Woody Crandall’s epiphany came near the prescribed drugs counter at the back of London Drugs.
He laughed and shook his head at the wonder of it all.
Diabetes prescribed drug that costs 62 cents a pill back home in Marysville costs only 7 cents a pill in British Columbia. An ulcer medicine prescribed costs him $1.03 a pill at home. He can get the same prescribed medicine for 13 cents a pill in Canada.
“It’s the same damn company and the same damn pills,” said Crandall, 64.
Crandall has joined a growing corps of Washington state senior citizens who are crossing the border and abandoning their neighborhood drug stores for British Columbia. Saddled with fixed incomes and monthly prescription drug bills in the hundreds or thousands of dollars, they have found a pharmacy haven just across the 49th parallel.

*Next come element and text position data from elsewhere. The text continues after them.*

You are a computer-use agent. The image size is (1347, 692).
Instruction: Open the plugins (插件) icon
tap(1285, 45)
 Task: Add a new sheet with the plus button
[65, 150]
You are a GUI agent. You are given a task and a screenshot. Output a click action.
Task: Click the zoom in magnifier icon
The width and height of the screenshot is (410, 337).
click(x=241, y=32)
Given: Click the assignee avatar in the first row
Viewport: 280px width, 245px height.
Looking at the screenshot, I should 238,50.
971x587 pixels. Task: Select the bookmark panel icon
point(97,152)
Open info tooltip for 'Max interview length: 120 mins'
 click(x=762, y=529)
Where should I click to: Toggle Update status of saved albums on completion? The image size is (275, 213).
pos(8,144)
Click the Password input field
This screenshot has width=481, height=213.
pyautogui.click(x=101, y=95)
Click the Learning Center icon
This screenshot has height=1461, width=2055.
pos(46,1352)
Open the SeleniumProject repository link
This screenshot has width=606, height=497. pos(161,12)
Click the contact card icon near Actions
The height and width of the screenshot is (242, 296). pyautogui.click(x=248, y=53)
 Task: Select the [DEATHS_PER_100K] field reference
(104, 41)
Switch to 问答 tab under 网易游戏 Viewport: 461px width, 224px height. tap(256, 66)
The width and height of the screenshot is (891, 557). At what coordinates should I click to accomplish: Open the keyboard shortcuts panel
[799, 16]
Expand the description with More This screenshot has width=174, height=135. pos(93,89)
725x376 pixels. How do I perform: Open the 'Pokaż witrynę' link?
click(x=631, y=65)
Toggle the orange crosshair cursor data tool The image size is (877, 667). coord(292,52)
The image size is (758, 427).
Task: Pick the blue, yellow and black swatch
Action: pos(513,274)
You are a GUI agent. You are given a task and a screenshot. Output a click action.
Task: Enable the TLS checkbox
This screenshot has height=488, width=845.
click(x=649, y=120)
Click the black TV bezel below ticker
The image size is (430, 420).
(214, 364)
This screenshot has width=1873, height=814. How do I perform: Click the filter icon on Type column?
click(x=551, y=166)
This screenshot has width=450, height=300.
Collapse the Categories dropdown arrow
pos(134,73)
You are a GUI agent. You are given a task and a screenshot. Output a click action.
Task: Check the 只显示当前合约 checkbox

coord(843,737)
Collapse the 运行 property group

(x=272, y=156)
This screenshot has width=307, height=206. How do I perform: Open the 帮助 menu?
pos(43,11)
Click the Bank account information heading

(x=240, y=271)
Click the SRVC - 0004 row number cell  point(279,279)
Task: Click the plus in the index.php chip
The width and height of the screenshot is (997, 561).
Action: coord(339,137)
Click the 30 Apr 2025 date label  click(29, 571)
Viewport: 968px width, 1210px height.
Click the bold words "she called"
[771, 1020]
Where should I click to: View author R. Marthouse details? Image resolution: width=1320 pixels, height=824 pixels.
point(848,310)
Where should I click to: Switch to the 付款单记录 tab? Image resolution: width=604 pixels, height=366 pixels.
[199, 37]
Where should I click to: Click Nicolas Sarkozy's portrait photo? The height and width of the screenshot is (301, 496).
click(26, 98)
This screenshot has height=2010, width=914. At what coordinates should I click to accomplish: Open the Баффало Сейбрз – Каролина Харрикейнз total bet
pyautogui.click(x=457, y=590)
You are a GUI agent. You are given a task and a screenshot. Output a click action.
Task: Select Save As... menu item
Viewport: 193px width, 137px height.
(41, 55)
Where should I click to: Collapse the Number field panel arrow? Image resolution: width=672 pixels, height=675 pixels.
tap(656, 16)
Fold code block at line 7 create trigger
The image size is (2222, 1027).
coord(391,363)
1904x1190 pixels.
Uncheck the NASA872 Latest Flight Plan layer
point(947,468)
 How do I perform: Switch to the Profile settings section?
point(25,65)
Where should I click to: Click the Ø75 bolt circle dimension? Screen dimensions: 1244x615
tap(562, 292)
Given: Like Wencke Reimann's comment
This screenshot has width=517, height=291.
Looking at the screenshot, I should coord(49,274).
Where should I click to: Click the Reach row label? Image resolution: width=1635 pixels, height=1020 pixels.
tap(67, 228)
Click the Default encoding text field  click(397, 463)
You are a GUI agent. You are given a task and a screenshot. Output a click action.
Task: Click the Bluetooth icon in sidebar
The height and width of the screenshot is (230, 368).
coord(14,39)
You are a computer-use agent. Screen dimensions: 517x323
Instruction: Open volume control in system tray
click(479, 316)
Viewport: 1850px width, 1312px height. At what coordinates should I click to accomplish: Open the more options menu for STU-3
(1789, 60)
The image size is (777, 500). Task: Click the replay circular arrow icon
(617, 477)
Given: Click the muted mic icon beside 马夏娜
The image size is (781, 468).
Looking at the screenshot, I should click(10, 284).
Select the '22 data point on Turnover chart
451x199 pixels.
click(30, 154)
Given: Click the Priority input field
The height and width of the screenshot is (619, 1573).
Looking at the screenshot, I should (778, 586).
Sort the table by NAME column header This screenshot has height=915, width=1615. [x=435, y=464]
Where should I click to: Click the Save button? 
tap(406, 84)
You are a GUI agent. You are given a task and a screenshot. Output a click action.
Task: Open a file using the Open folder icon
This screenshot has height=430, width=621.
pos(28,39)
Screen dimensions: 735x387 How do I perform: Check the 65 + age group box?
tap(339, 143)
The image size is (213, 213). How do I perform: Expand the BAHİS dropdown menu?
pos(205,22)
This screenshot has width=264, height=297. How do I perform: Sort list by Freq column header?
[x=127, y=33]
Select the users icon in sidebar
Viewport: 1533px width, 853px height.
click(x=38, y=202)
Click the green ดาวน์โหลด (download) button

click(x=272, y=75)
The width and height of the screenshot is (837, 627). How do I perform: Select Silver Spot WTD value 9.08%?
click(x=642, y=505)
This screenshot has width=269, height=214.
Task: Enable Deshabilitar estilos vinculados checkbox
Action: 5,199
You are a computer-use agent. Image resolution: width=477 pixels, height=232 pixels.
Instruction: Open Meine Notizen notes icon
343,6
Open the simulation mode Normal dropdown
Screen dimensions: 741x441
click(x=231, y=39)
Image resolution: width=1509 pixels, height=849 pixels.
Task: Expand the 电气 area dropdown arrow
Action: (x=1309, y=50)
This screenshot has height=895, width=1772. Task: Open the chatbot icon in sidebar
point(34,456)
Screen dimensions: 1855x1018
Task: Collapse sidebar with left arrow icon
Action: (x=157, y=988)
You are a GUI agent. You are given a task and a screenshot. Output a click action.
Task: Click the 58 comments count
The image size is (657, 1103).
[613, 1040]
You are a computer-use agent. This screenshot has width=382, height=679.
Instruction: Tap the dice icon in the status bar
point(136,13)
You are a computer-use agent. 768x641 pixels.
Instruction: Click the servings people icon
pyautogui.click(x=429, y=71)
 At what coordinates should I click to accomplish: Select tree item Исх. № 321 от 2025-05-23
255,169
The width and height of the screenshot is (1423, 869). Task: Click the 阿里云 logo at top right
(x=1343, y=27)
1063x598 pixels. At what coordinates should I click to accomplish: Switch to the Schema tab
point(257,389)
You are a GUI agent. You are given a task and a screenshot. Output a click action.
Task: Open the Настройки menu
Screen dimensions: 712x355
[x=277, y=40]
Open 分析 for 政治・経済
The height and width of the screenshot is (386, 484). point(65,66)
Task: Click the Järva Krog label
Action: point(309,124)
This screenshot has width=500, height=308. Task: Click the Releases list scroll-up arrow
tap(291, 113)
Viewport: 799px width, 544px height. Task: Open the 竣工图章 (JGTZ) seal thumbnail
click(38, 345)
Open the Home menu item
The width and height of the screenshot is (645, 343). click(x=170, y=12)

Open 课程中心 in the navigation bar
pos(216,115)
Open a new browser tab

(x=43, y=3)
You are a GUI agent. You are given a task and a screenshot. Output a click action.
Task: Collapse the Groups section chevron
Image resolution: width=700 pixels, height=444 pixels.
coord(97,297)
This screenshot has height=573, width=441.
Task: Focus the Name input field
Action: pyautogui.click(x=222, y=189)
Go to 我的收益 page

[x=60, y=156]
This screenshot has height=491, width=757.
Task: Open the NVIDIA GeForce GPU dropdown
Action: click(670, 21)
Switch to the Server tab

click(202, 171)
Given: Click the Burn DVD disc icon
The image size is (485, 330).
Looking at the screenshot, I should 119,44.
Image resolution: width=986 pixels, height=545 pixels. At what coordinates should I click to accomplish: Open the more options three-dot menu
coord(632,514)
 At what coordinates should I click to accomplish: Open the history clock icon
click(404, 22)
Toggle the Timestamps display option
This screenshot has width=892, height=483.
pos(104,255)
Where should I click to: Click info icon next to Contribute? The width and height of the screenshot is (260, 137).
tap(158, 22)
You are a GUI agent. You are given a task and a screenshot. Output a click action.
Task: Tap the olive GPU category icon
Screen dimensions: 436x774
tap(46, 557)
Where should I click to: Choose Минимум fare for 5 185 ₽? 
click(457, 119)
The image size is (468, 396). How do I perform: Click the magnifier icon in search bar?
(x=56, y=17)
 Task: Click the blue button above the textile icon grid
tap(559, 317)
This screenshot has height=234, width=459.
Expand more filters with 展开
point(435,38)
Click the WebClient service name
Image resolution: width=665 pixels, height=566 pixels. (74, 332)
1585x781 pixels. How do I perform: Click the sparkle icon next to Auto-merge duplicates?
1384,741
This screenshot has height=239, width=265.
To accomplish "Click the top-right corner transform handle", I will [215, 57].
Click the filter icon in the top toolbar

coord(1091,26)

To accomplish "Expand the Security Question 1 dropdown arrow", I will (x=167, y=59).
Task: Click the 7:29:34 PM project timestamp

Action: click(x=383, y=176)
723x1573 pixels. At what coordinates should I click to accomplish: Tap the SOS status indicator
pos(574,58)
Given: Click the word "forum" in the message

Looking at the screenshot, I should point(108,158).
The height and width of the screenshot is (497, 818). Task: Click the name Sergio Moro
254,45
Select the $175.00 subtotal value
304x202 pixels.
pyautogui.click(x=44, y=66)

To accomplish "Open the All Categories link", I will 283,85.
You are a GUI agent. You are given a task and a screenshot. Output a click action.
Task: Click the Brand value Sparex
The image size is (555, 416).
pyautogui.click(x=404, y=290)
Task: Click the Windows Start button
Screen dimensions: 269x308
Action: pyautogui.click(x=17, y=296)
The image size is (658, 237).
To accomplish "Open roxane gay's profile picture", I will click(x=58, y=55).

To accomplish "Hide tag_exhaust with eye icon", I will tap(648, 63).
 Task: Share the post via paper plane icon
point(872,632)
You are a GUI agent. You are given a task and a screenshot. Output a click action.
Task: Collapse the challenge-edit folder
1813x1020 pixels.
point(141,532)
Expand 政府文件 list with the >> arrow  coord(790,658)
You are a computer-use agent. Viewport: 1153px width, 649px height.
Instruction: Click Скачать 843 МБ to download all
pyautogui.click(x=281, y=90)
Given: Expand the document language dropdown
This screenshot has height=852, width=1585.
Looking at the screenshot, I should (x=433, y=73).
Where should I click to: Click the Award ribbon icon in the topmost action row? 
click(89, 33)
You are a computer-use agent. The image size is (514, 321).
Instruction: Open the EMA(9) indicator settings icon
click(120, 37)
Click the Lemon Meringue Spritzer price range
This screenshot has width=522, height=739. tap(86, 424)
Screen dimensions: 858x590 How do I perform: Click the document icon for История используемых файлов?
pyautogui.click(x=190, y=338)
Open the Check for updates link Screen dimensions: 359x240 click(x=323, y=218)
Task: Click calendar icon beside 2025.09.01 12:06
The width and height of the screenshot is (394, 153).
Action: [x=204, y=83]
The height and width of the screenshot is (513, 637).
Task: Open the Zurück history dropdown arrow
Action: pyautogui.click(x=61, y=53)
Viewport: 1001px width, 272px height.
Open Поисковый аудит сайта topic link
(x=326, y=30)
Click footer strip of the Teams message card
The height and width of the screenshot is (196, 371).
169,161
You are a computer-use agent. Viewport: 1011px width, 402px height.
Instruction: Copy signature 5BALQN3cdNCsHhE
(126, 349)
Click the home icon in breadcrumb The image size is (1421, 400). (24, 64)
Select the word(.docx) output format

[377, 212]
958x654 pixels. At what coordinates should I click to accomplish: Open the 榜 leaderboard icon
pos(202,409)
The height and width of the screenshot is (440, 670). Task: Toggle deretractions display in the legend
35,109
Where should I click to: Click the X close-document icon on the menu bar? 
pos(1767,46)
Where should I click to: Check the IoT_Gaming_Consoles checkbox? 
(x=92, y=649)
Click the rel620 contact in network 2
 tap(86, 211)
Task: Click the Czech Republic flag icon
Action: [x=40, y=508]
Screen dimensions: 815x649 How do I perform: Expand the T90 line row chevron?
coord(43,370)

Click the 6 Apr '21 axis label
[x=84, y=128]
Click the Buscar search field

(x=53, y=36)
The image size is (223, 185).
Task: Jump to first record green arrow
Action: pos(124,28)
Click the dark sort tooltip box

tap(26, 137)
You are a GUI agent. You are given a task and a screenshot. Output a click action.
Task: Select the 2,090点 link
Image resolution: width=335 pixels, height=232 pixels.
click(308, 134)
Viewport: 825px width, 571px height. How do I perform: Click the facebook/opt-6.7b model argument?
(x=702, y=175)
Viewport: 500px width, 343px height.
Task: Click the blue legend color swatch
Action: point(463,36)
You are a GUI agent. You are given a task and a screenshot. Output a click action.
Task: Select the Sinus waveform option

The savings are enormous. A recent survey by the office of US Sen. Slade Gorton, R-Wash., shows that the 10 most prescribed drugs in Washington are an average of 61 percent cheaper in British Columbia. That includes not only the lower costs of prescribed drugs but also a favorable exchange rate.
Business for writing prescriptions “In Canadian” for the Tichis and others has gotten so brisk that the Peninsula clinic will open a second facility a few doors away just cater to Americans.
None of this is startling, especially if you saw the smiles on the faces of Crandall, his wife, Sylvia, and her sister Jean Allison as they sat on a bench outside London Drugs. In all, they saved more than $4,000 on 11 prescriptions.
In Canada, Americans buy prescriptions in bulk — enough to last six months. And they pay the clinic $39 for which they get their prescription rewritten and a consultation with a physician who asks about their health and makes sure they understand what the medicines are for.